### EXERCÍCIOS PROPOSTOS
1: As afirmações a seguir estão de acordo com o trecho sobre A noite americana? Responda sim ou não a cada uma e cite as palavras do trecho que decidem a resposta.
(a) O filme foi lançado em 1973.
(b) Truffaut dirige o filme, mas não atua nele.
(c) Havia mais de dez espectadores na sessão.
2: Qual exclamação encerra a sequência comentada no trecho sobre A noite americana?

### TRECHO
11
de agosto de 2003
Pré-escrito:
Éramos sete espectadores no Unibanco Arteplex do Bourbon
Country interessados em ver ou rever o clássico filme de
François Truffaut. A cinefilia porto-alegrense terá
acabado, como afirmava desconsolado há sete anos meu amigo
Tuio Becker?
Numa
seqüência bastante significativa para a compreensão
das intenções de A noite americana
(La nuit americaine; 1973), que em boa hora torna aos cinemas
brasileiros, a voz-over de François Truffaut, realizador
do filme e ator central de sua própria narrativa em que
vive um diretor de cinema às voltas com o multifacetado
universo humano dos intérpretes cinematográficos,
aparece estabelecendo as desconexões entre os movimentos
harmoniosos do cinema e as perturbações e pedaços
mortos da vida. É um destes textos que correm pela imagem
sublinhando-a, tão ao gosto do cinema francês, tudo
construído à maneira sentimental de Truffaut; a
frase final da seqüência é uma exclamação
de exultante hino cinematográfico, como é o próprio
filme: “O cinema reina!” Reina sobre a vida, é
mais importante que a vida, parece querer dizer o cinéfilo-cineasta
Truffaut.

### DADOS FORNECIDOS
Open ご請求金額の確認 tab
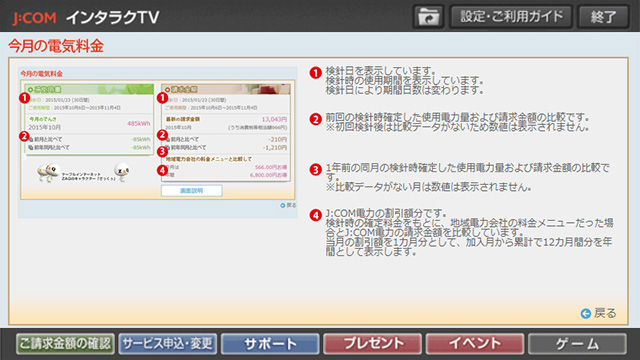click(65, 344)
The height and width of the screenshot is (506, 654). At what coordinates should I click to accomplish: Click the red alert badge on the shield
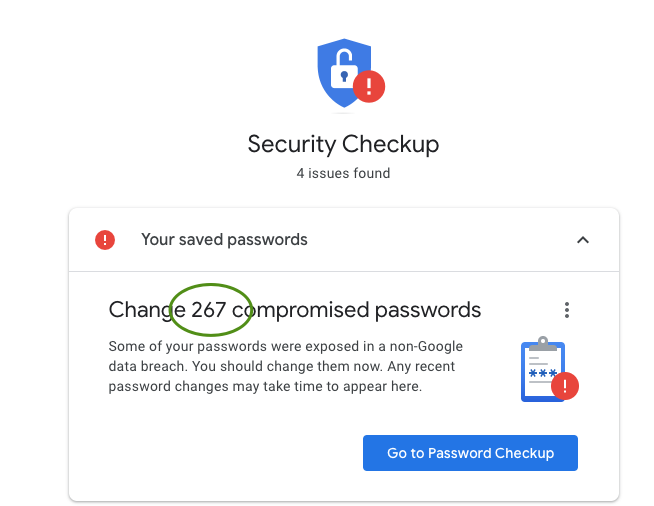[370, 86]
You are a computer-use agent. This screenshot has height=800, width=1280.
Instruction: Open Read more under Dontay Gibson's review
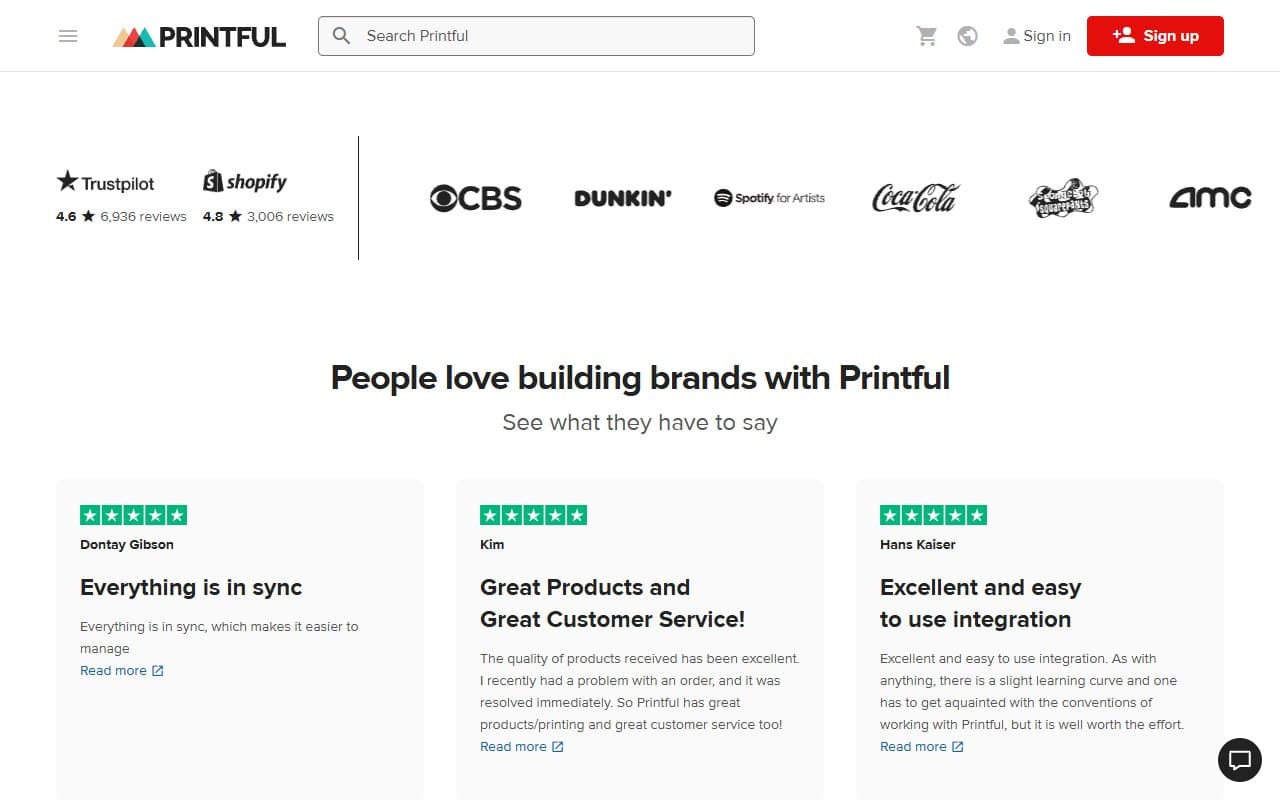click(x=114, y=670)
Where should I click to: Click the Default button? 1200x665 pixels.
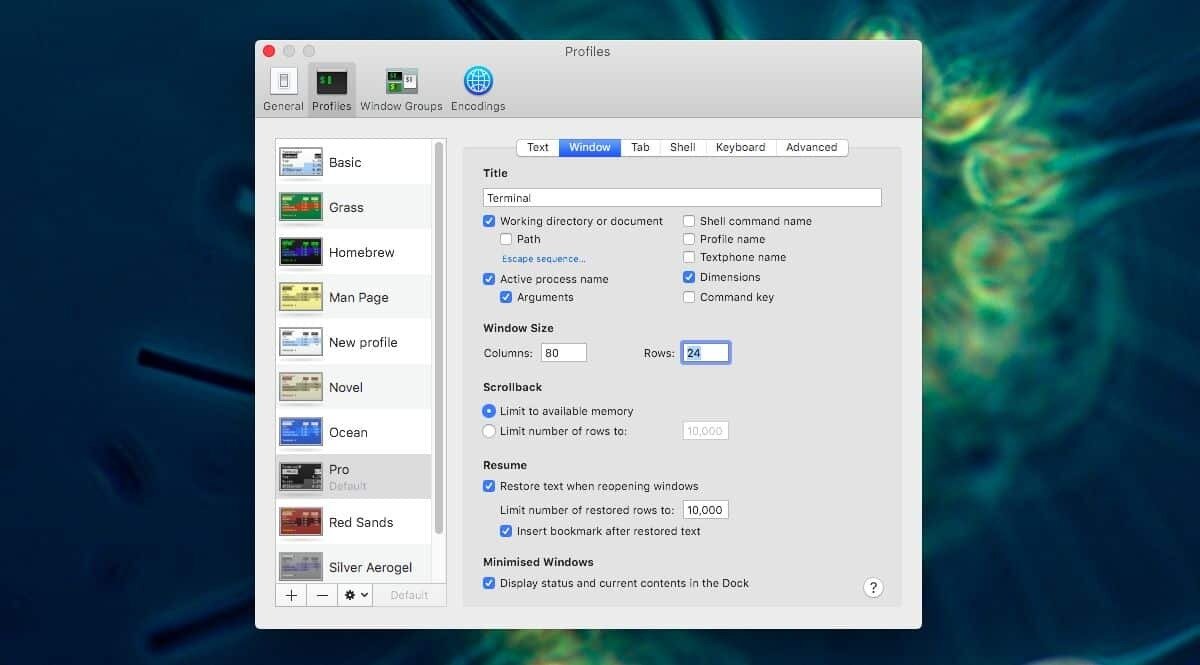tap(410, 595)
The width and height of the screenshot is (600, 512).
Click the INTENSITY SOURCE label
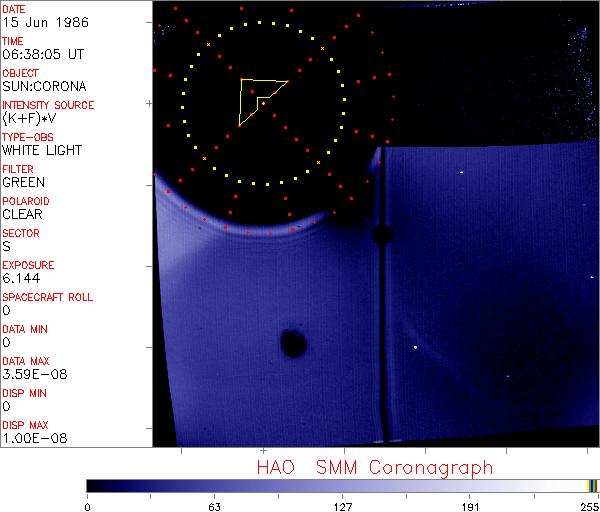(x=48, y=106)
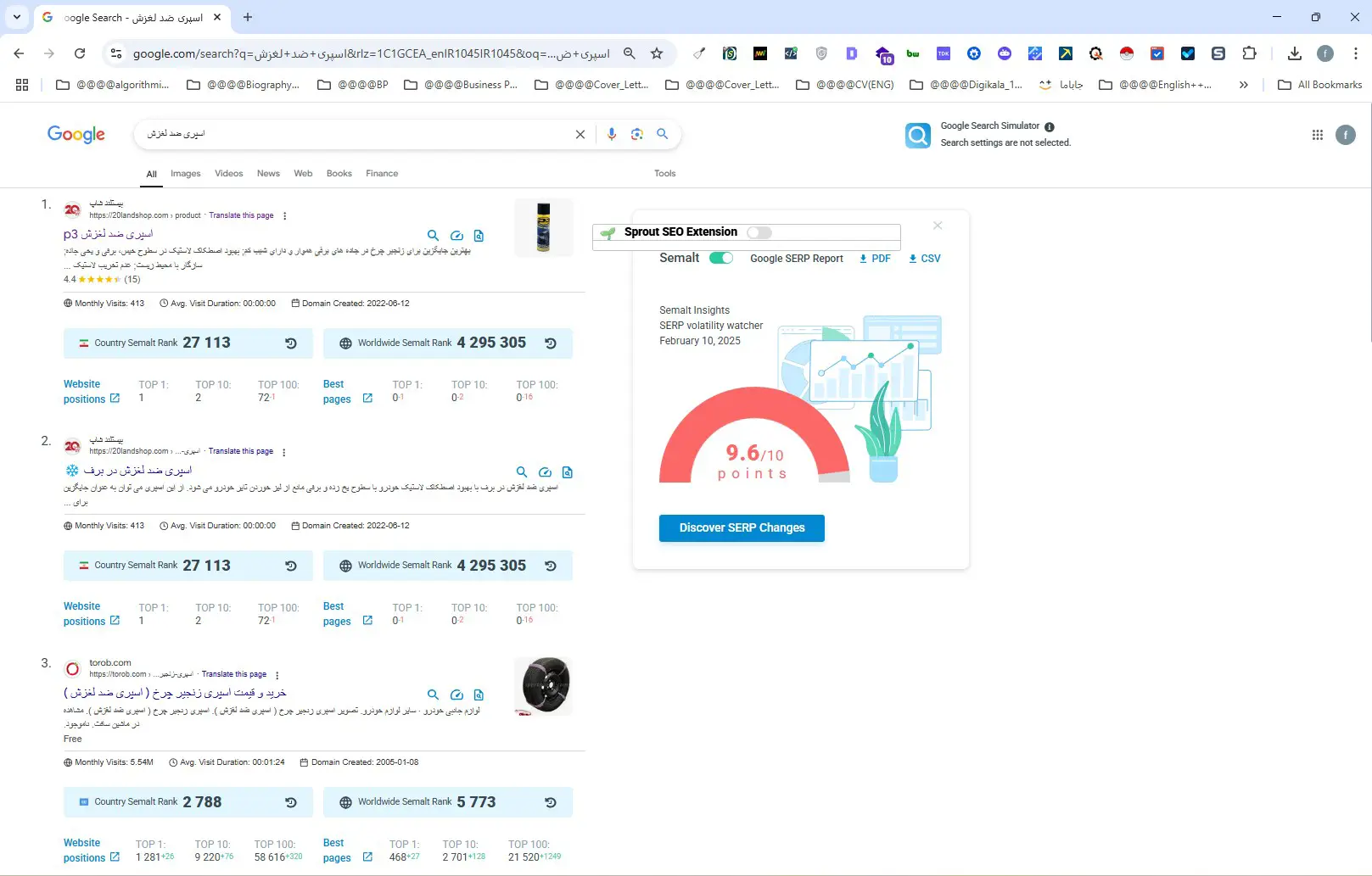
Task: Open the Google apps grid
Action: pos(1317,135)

### RESPOSTAS
1:
(a) Sim: "(La nuit americaine; 1973)".
(b) Não: "realizador do filme e ator central de sua própria narrativa".
(c) Não: "Éramos sete espectadores".

2: "O cinema reina!"